Ren and Cheng (2013), discussed their recent observations and views on the differential
transforming activity of Tax-1 and Tax-2 in human T cells. Both proteins are unable
to immortalize CD8 cells but Tax-2 is more efficient than Tax-1 in immortalizing CD4
cells. Forlani et al. (2013), discussed the pivotal role of the class II transactivator
(CIITA) in triggering the adaptive immune response against pathogens. CIITA acts as
an endogenous restriction factor against HTLV-1 and HTLV-2 by targeting their viral
transactivators Tax-1 and Tax-2. The authors reviewed their findings on CIITA-mediated
inhibition of viral replication and discussed similarities and differences in the
molecular mechanisms by which CIITA specifically counteracts the function of Tax proteins.
The function of the Rex protein was presented by Ciminale et al. (2014). Although
Rex-1 and Rex-2 share a similar domain structure, the truncated forms of Rex-2 are
capable of inhibiting Rex function, while their HTLV-1 homolog p21 Rex might lack
this activity.
The role in viral replication and viral pathogenesis of accessory proteins HTLV-1
p30 and HTLV-2 p28 were highlighted by Anupam et al. (2013). Both p30 and p28 regulate
viral gene expression at the post-transcriptional level whereas p30 can also function
at the transcriptional level. Since p30 and p28 have distinct interactome profiles
even though they both interact with similar proteins, they must have divergent functions
during the lifecycle of the viruses.
The functions of other accessory proteins have been presented by Ciminale et al. (2014).
HTLV-1 p13 and p8 are not expressed by HTLV-2 which codes for p11, whose function
is still unclear and does not seem to have a homolog in HTLV-1.
The possible role played by antisense proteins HTLV-1 HBZ and HTLV-2 APH-2 in the
establishment of pathologies induced by viral infection has been carefully considered
by Barbeau et al. (2013). Unlike APH-2, HBZ possesses specific domains which mediate
its capacity to enhance its own expression, deregulate several pathways and induce
T cell proliferation, providing substantial evidence toward its implication in viral
persistence and ATLL cell survival.
Finally the problem of HIV/HTLV co-infection has been discussed by Pilotti et al.

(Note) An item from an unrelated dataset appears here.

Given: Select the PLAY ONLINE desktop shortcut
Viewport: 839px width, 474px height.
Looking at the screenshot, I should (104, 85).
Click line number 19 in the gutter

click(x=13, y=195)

(2013). During co-infection with HIV-1, HTLV-2 modulates the cellular microenvironment
favoring its own propagation and inhibiting HIV-1 progression. Possible differences
between HTLV-1 and HTLV-2 on innate immune mechanisms induction and a particularly
impact on NK cells are becoming evident.
In conclusion, in this Research Topic, HTLV-1 and HTLV-2 have been thoroughly compared
and major differences outlined and discussed. Of particular interest is that HTLV-2
infection, contrary to HTLV-1, is characterized by an oligoclonal distribution in
asymptomatic hosts; this indicates that the etiology of malignant transformation by
HTLV-1 cannot be uniquely attributed to this phenomenon and further investigation
is needed to understand why HTLV-2 is defective in promoting leukemogenesis.
Conflict of interest statement
The author declares that the research was conducted in the absence of any commercial
or financial relationships that could be construed as a potential conflict of interest.